O governador do Tennessee, Bill Lee, assinou uma lei que estabelece a pena de morte para criminosos condenados por estupro de menores, além de permitir a imposição de prisão perpétua sem liberdade condicional. Apesar de programada para vigorar a partir de 1º de julho, a execução da pena de morte não será imediata devido a uma decisão de 2008 da Suprema Corte dos Estados Unidos.
A iniciativa de Lee visa desafiar diretamente o precedente estabelecido pela Suprema Corte em 2008, que proibiu a aplicação da pena de morte para condenados por estupro de crianças. Legisladores do Tennessee pretendem pressionar a Suprema Corte, agora com maioria conservadora, a reconsiderar essa proibição, seguindo um padrão observado em outros estados como a Flórida em 2023, onde medidas semelhantes foram adotadas para questionar decisões judiciais anteriores.
A decisão de 2008 foi influenciada pelo caso de Patrick Kennedy, que contestou e teve sua sentença de morte por estuprar sua enteada de 8 anos revogada.
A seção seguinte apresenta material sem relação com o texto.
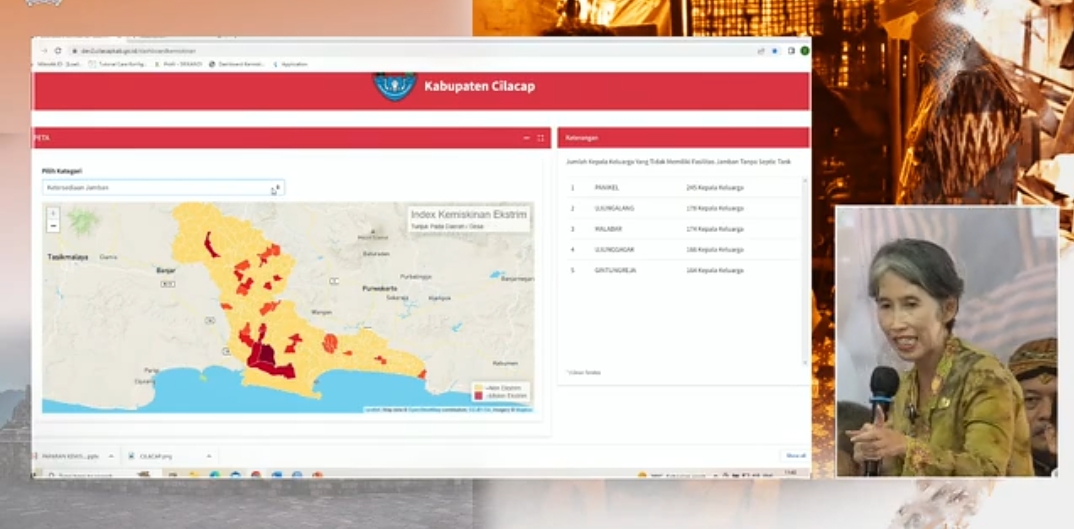Click the Kabupaten Cilacap logo emblem
Viewport: 1074px width, 529px height.
(394, 86)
O juiz da Suprema Corte na época, Anthony Kennedy, argumentou que a aplicação da pena de morte neste contexto violaria os princípios da Oitava Emenda da Constituição Americana, que proíbe punições cruéis e incomuns, reservando a pena capital apenas para casos de homicídio.
Assim, a nova legislação no Tennessee não apenas busca marcar posição simbolicamente, mas também inicia um debate jurídico e constitucional sobre os limites da pena de morte nos Estados Unidos, especialmente em casos de crimes graves contra menores de idade.